[Opening Available records section]

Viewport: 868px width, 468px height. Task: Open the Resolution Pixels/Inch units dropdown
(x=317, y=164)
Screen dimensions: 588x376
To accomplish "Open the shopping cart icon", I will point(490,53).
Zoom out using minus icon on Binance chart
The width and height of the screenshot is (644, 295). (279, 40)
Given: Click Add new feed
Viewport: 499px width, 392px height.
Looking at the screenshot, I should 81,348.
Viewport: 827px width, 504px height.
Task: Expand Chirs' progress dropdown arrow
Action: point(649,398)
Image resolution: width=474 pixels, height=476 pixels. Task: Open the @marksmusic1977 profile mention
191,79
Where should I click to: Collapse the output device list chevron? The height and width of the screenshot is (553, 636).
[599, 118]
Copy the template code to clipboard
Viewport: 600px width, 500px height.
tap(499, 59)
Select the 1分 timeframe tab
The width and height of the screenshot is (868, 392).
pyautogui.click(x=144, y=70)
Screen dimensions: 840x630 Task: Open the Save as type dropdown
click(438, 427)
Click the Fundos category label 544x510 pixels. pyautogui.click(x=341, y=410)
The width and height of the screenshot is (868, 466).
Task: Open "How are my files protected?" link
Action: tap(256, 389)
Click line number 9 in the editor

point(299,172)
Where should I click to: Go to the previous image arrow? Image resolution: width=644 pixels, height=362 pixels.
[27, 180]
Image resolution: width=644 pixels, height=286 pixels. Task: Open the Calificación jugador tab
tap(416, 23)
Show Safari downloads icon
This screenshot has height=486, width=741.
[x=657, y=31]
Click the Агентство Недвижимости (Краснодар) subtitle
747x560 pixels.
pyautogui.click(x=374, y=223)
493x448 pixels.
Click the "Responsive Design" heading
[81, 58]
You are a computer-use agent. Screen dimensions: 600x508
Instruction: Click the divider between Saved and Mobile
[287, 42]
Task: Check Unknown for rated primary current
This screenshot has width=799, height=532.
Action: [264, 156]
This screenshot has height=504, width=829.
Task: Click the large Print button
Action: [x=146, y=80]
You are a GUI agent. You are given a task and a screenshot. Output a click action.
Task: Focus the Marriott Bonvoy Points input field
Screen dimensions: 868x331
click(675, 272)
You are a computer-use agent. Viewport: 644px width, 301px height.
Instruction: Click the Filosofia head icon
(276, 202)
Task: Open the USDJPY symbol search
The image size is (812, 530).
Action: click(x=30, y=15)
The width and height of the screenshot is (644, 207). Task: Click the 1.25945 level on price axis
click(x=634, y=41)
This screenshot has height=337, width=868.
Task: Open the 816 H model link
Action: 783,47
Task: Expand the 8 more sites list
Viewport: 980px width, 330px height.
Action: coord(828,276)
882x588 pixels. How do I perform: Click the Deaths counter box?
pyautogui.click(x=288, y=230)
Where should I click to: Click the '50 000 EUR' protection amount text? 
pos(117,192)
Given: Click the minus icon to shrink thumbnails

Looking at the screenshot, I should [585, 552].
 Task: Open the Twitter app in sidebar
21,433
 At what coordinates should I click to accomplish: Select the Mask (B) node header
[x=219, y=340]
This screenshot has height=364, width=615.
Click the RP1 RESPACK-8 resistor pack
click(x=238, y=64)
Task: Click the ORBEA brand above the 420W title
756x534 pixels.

[Closing Available records section]

**Task instructions**
Every line of the listing is to be returned unchanged.

**Reply**
Viewport: 868px width, 468px height. Task: Open the Resolution Pixels/Inch units dropdown
(x=317, y=164)
Screen dimensions: 588x376
To accomplish "Open the shopping cart icon", I will point(490,53).
Zoom out using minus icon on Binance chart
The width and height of the screenshot is (644, 295). (279, 40)
Given: Click Add new feed
Viewport: 499px width, 392px height.
Looking at the screenshot, I should 81,348.
Viewport: 827px width, 504px height.
Task: Expand Chirs' progress dropdown arrow
Action: point(649,398)
Image resolution: width=474 pixels, height=476 pixels. Task: Open the @marksmusic1977 profile mention
191,79
Where should I click to: Collapse the output device list chevron? The height and width of the screenshot is (553, 636).
[599, 118]
Copy the template code to clipboard
Viewport: 600px width, 500px height.
tap(499, 59)
Select the 1分 timeframe tab
The width and height of the screenshot is (868, 392).
pyautogui.click(x=144, y=70)
Screen dimensions: 840x630 Task: Open the Save as type dropdown
click(438, 427)
Click the Fundos category label 544x510 pixels. pyautogui.click(x=341, y=410)
The width and height of the screenshot is (868, 466).
Task: Open "How are my files protected?" link
Action: tap(256, 389)
Click line number 9 in the editor

point(299,172)
Where should I click to: Go to the previous image arrow? Image resolution: width=644 pixels, height=362 pixels.
[27, 180]
Image resolution: width=644 pixels, height=286 pixels. Task: Open the Calificación jugador tab
tap(416, 23)
Show Safari downloads icon
This screenshot has height=486, width=741.
[x=657, y=31]
Click the Агентство Недвижимости (Краснодар) subtitle
747x560 pixels.
pyautogui.click(x=374, y=223)
493x448 pixels.
Click the "Responsive Design" heading
[81, 58]
You are a computer-use agent. Screen dimensions: 600x508
Instruction: Click the divider between Saved and Mobile
[287, 42]
Task: Check Unknown for rated primary current
This screenshot has width=799, height=532.
Action: [264, 156]
This screenshot has height=504, width=829.
Task: Click the large Print button
Action: [x=146, y=80]
You are a GUI agent. You are given a task and a screenshot. Output a click action.
Task: Focus the Marriott Bonvoy Points input field
Screen dimensions: 868x331
click(675, 272)
You are a computer-use agent. Viewport: 644px width, 301px height.
Instruction: Click the Filosofia head icon
(276, 202)
Task: Open the USDJPY symbol search
The image size is (812, 530).
Action: click(x=30, y=15)
The width and height of the screenshot is (644, 207). Task: Click the 1.25945 level on price axis
click(x=634, y=41)
This screenshot has height=337, width=868.
Task: Open the 816 H model link
Action: 783,47
Task: Expand the 8 more sites list
Viewport: 980px width, 330px height.
Action: coord(828,276)
882x588 pixels. How do I perform: Click the Deaths counter box?
pyautogui.click(x=288, y=230)
Where should I click to: Click the '50 000 EUR' protection amount text? 
pos(117,192)
Given: Click the minus icon to shrink thumbnails

Looking at the screenshot, I should [585, 552].
 Task: Open the Twitter app in sidebar
21,433
 At what coordinates should I click to accomplish: Select the Mask (B) node header
[x=219, y=340]
This screenshot has height=364, width=615.
Click the RP1 RESPACK-8 resistor pack
click(x=238, y=64)
Task: Click the ORBEA brand above the 420W title
756x534 pixels.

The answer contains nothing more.